Et me voilà de retour au pays de Castro,

Respirant à pleins poumons les fameux Havanes

Si bien chantés par Gainsbourg, le fumeur de gitanes.

En vacances qu’une douce brise marine

Vienne soudainement me chatouiller les narines,

C’est au marché de Marseille que je m’imagine

Flânant sur le Vieux Port et sa fameuse sardine.


Qu’un délicat fumet plane dans l’atmosphère

J’embarque illico pour un voyage imaginaire,

Un bond dans le passé, un retour en arrière.

Me revient alors une image, le visage de ma mère

Respectant à la lettre les recettes de Grand-Mère.

Réputée pour être une excellente cuisinière

C’était le « pendant féminin de Raymond Oliver »,

Un titre honorifique dont elle était très fière.

Au coin de ma rue, au resto « chez l’Italien »

Le chef ce n’est pas un cuisinier c’est un magicien.

A peine installés dans la trattoria de ce pur vénitien

On inhale des odeurs, de délicieux parfums,

La musique d’ambiance, l’originalité de ses vins,

Autant de touches subtiles pour passer un moment divin.

Je pourrais pendant des heures et des heures

Citer des exemples de mariages de lieux et d’odeurs Qu’on associe à des moments d’intenses bonheurs,

Ce que j’ai surnommé le poids des senteurs

Parce qu’aux âmes bien nez

Les valeurs perdurent quand passent les années.

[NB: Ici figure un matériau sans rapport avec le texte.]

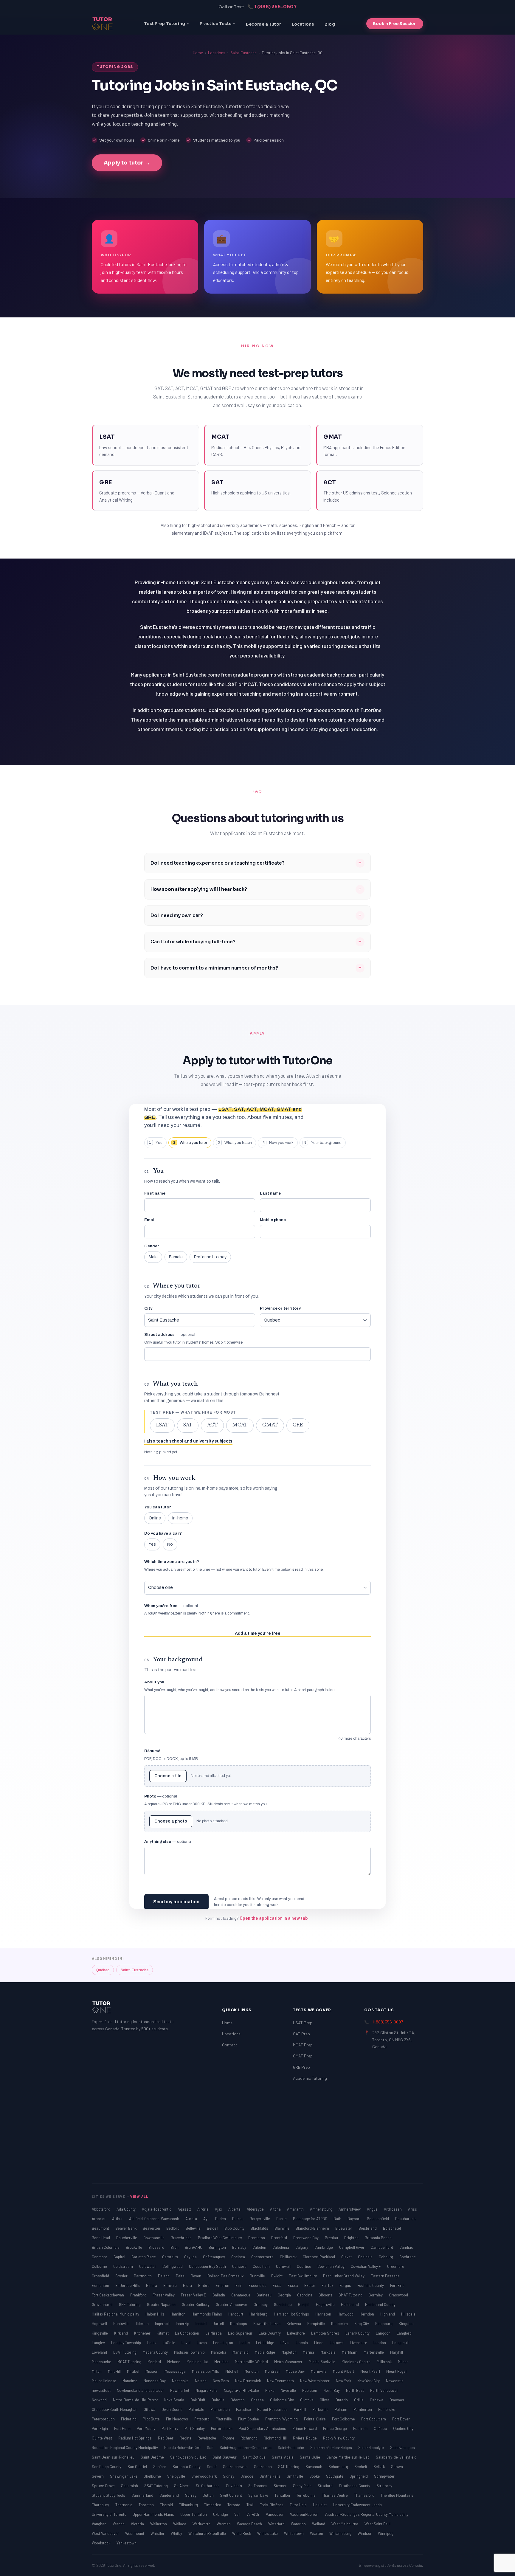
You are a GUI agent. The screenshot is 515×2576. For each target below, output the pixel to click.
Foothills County (371, 2285)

Pour terminer, deux questions hautement philosophiques :

Pourquoi, quand je ne me sens pas très bien

Se trouve-t-il toujours un petit plaisantin

Pour me glisser « Ça sent le sapin »,

Alors que c’est une odeur que j’aime bien ?

Autre interrogation encore plus énigmatique :

A propos de quelqu’un, il vous arrive sûrement de dire

Celui-là c’est physique « Je ne peux pas le sentir »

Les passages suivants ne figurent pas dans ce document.